O custo direto e indireto das guerras

O custo direto de uma guerra é o gasto militar que os países envolvidos no conflito fazem para financiar suas operações bélicas. Esse gasto inclui os salários dos soldados, a compra de armas, munições, veículos, equipamentos, combustível, alimentos e outros suprimentos. Além disso, há o custo de reparar ou substituir os bens danificados ou destruídos pela guerra, como infraestrutura, edifícios, fábricas, hospitais, escolas e residências.

O custo indireto de uma guerra é o impacto econômico que o conflito tem sobre os países não envolvidos diretamente na guerra, mas que sofrem as consequências de forma indireta. Esse impacto pode ser causado por:

  • A redução do comércio internacional entre os países em guerra e seus parceiros comerciais;
  • A interrupção ou encarecimento do fornecimento de bens e serviços essenciais, como energia, alimentos e medicamentos;
  • A deterioração da confiança dos agentes econômicos (consumidores, investidores, empresários) e a consequente queda da demanda agregada;
  • A instabilidade política e social gerada pela guerra, que aumenta o risco de conflitos internos ou externos em outras regiões do mundo;
  • A migração forçada de pessoas que fogem da violência e da miséria provocadas pela guerra, que sobrecarrega os países receptores com custos sociais e humanitários.

Estimar o custo total de uma guerra é uma tarefa difícil e imprecisa, pois depende de vários fatores, como a duração, a intensidade, a extensão geográfica e o tipo de conflito. Além disso, há custos que são difíceis de quantificar ou que só se manifestam no longo prazo. Por exemplo, o custo humano de uma guerra não se resume às vítimas fatais ou feridas, mas também aos traumas psicológicos, às doenças, às deficiências e às sequelas que afetam os sobreviventes e suas famílias. Outro exemplo é o custo ambiental de uma guerra, que pode causar poluição, desmatamento, perda de biodiversidade e mudanças climáticas.

Apesar dessas dificuldades, alguns estudos tentam estimar o custo das guerras usando diferentes metodologias e fontes de dados.
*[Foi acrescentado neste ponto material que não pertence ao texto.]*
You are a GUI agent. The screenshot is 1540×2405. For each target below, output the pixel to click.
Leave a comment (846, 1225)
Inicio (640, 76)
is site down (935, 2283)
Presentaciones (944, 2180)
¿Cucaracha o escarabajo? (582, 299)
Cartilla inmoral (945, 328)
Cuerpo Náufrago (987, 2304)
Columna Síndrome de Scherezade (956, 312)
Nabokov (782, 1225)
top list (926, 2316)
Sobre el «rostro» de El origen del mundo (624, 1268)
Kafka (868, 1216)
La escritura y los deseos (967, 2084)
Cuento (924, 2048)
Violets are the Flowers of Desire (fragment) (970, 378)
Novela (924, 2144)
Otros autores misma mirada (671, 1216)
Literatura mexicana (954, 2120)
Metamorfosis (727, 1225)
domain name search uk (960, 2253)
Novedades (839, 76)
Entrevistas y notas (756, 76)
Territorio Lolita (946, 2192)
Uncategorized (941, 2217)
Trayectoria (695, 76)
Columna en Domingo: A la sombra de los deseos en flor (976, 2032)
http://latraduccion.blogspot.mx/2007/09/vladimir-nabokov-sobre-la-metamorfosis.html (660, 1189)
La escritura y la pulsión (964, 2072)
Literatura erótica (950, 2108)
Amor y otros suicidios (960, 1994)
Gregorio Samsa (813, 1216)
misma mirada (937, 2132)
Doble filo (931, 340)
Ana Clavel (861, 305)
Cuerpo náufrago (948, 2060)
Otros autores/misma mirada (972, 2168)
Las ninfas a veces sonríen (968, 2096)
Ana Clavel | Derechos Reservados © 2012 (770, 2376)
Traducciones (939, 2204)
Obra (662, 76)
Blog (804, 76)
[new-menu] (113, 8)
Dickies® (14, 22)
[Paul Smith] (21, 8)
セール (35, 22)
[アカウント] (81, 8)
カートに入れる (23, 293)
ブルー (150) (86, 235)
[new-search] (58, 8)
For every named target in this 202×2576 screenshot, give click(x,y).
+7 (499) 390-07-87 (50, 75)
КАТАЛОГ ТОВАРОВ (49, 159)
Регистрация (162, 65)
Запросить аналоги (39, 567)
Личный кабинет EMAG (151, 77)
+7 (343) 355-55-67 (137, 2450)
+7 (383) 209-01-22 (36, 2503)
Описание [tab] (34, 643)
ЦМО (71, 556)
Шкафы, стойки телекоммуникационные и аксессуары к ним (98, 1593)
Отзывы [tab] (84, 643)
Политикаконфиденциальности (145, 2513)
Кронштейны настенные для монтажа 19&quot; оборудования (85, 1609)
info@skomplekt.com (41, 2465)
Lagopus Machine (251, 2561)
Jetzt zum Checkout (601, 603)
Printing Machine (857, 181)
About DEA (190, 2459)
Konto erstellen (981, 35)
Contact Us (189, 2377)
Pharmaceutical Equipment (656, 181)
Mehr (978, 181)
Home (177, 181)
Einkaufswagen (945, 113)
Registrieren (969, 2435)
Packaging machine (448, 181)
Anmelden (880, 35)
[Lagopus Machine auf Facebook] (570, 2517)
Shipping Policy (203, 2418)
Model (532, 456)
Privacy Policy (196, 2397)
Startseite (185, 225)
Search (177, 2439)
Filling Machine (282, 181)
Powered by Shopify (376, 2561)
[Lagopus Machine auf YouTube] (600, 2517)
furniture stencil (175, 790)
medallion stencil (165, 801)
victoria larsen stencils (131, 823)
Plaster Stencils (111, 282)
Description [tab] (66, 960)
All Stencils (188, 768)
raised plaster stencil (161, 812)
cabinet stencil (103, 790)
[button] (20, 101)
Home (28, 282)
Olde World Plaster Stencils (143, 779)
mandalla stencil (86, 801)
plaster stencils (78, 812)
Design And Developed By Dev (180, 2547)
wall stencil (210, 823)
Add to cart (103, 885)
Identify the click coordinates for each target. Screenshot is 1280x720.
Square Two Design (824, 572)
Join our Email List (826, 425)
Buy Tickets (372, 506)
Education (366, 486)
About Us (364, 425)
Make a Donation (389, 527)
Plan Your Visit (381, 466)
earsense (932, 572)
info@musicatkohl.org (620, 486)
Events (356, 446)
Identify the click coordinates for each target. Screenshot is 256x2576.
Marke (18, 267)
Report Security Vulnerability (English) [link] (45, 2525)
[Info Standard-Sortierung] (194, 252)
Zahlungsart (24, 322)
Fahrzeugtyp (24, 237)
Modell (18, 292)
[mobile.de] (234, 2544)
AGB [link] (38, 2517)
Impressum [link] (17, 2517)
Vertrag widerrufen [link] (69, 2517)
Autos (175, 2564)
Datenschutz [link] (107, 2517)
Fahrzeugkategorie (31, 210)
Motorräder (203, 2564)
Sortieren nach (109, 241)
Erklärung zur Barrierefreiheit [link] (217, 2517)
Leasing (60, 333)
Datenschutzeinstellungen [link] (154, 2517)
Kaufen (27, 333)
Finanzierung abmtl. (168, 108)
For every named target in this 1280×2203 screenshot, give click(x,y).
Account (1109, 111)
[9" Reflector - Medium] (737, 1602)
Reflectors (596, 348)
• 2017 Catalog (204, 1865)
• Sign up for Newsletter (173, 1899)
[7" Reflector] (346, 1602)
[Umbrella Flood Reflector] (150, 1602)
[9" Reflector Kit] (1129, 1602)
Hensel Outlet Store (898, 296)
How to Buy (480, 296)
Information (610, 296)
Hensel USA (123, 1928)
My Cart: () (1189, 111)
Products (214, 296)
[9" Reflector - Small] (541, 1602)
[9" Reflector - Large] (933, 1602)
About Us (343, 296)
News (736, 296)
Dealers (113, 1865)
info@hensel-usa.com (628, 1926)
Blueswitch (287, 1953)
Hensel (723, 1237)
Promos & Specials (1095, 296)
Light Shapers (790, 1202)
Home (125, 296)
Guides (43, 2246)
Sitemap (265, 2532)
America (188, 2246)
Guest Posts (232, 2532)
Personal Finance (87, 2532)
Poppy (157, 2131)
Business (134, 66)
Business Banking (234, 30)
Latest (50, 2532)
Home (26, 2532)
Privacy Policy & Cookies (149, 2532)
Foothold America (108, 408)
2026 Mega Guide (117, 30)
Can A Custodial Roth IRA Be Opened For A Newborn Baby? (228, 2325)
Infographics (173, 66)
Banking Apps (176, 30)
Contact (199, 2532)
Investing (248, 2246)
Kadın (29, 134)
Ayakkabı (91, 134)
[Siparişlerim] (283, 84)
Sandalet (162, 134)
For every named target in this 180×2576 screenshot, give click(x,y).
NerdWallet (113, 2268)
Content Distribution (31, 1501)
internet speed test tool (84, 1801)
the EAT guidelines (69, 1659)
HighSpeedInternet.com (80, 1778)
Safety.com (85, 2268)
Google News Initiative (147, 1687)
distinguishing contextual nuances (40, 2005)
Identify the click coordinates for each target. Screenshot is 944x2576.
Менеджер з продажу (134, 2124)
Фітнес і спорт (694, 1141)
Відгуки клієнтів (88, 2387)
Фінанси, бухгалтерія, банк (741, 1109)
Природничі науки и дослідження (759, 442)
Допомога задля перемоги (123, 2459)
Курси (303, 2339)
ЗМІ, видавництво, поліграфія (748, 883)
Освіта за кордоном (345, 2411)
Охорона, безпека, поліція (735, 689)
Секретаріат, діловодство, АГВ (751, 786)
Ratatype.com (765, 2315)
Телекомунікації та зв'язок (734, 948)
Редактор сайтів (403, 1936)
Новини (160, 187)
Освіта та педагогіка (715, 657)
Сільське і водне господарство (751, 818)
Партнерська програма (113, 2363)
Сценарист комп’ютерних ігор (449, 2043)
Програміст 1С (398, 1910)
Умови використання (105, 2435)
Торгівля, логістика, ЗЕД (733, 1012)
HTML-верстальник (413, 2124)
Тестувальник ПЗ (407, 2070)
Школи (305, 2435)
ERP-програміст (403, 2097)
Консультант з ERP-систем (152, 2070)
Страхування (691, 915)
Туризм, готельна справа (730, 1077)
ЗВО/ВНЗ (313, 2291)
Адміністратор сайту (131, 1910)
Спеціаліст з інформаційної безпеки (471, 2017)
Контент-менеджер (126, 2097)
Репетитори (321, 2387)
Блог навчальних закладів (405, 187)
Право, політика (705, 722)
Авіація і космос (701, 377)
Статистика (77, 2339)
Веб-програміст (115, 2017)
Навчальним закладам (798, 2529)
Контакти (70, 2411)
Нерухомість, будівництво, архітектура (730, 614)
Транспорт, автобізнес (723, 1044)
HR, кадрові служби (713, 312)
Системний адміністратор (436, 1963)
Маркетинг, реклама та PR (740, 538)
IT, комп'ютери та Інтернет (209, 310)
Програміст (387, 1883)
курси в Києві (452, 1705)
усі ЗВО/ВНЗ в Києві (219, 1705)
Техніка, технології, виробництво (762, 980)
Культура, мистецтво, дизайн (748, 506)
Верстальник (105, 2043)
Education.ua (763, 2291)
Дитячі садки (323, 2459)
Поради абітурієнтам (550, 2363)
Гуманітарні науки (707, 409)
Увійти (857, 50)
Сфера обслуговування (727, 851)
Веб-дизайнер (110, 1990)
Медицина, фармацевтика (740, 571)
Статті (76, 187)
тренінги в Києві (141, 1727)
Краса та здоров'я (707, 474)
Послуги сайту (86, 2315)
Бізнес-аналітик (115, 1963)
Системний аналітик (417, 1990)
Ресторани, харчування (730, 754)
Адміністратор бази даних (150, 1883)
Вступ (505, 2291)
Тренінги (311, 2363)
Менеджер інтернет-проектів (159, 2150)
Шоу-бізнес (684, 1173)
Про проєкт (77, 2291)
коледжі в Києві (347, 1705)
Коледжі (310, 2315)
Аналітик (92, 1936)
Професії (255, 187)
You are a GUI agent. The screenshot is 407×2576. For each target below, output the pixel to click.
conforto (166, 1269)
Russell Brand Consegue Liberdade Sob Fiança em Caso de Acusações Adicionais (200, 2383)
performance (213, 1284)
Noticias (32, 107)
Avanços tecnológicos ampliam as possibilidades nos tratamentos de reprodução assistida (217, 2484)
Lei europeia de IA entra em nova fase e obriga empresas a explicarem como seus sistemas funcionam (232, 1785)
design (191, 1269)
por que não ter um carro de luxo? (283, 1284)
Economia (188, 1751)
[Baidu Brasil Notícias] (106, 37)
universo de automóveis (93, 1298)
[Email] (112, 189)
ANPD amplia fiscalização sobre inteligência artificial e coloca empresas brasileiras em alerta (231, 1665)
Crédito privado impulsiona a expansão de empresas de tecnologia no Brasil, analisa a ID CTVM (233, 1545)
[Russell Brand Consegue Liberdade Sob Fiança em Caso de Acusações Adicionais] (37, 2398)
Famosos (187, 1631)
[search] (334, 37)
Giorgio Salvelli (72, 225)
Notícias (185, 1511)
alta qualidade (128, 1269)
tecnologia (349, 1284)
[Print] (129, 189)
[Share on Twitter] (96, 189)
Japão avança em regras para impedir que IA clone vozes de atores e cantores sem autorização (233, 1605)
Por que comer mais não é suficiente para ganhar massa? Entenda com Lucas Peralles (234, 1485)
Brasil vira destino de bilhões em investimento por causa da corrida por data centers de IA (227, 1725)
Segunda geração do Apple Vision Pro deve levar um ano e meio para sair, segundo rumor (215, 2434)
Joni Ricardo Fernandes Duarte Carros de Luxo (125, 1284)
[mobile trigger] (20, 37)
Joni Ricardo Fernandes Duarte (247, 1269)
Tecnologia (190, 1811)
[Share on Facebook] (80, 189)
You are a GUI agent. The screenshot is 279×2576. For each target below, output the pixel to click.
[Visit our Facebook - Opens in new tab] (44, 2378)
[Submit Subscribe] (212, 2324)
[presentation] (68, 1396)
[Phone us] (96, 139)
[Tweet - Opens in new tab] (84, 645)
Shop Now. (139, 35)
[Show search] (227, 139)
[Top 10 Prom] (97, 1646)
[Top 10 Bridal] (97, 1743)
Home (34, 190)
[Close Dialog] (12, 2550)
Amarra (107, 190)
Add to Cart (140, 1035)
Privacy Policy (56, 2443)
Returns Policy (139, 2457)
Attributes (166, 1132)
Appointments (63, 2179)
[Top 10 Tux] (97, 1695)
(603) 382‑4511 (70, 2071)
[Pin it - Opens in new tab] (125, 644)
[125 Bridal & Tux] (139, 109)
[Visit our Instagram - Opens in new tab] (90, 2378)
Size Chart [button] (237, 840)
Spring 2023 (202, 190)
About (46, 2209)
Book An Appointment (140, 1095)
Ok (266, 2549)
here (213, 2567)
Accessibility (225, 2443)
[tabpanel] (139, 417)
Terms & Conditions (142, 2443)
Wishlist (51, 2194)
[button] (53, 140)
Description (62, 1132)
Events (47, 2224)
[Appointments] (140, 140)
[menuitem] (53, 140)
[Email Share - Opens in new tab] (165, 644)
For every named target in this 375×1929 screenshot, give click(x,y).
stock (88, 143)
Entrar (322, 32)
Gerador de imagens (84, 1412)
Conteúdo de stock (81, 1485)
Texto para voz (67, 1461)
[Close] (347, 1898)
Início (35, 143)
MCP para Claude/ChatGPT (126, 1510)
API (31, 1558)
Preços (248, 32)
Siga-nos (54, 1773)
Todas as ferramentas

Um desses estudos é o Global Peace Index (GPI), elaborado pelo Institute for Economics and Peace (IEP), que mede o nível de paz em 163 países com base em 23 indicadores qualitativos e quantitativos. Segundo o GPI de 2021, o impacto econômico da violência no mundo foi de US$ 14,96 trilhões em 2020, equivalente a 11% do Produto Interno Bruto (PIB) global. Esse valor representa uma queda de 0,2% em relação ao ano anterior, mas ainda é muito alto se comparado ao gasto global com saúde (8% do PIB global) ou educação (4% do PIB global).

Outro estudo é o Costs of War Project, coordenado pela Brown University nos Estados Unidos, que calcula o custo das guerras iniciadas pelos Estados Unidos após os ataques terroristas de 11 de setembro de 2001. Segundo esse estudo, o custo total dessas guerras até abril de 2021 foi de US$ 8 trilhões, incluindo os gastos militares, os juros da dívida pública, os gastos com veteranos e os gastos com segurança interna. Além disso, o estudo estima que essas guerras causaram a morte de cerca de 929 mil pessoas, sendo 387 mil civis.

Os efeitos sobre o comércio internacional, a produção, o consumo e o investimento

As guerras afetam o comércio internacional de várias formas. Por um lado, elas podem reduzir o volume e o valor das trocas comerciais entre os países em guerra e seus parceiros comerciais, por causa da destruição da infraestrutura de transporte, da imposição de restrições ou sanções comerciais, da redução da oferta e da demanda de bens e serviços e do aumento dos custos de transação. Por outro lado, elas podem estimular o comércio internacional entre os países que não estão em guerra, mas que se beneficiam da demanda por bens e serviços relacionados ao conflito, como armamentos, alimentos, medicamentos e assistência humanitária.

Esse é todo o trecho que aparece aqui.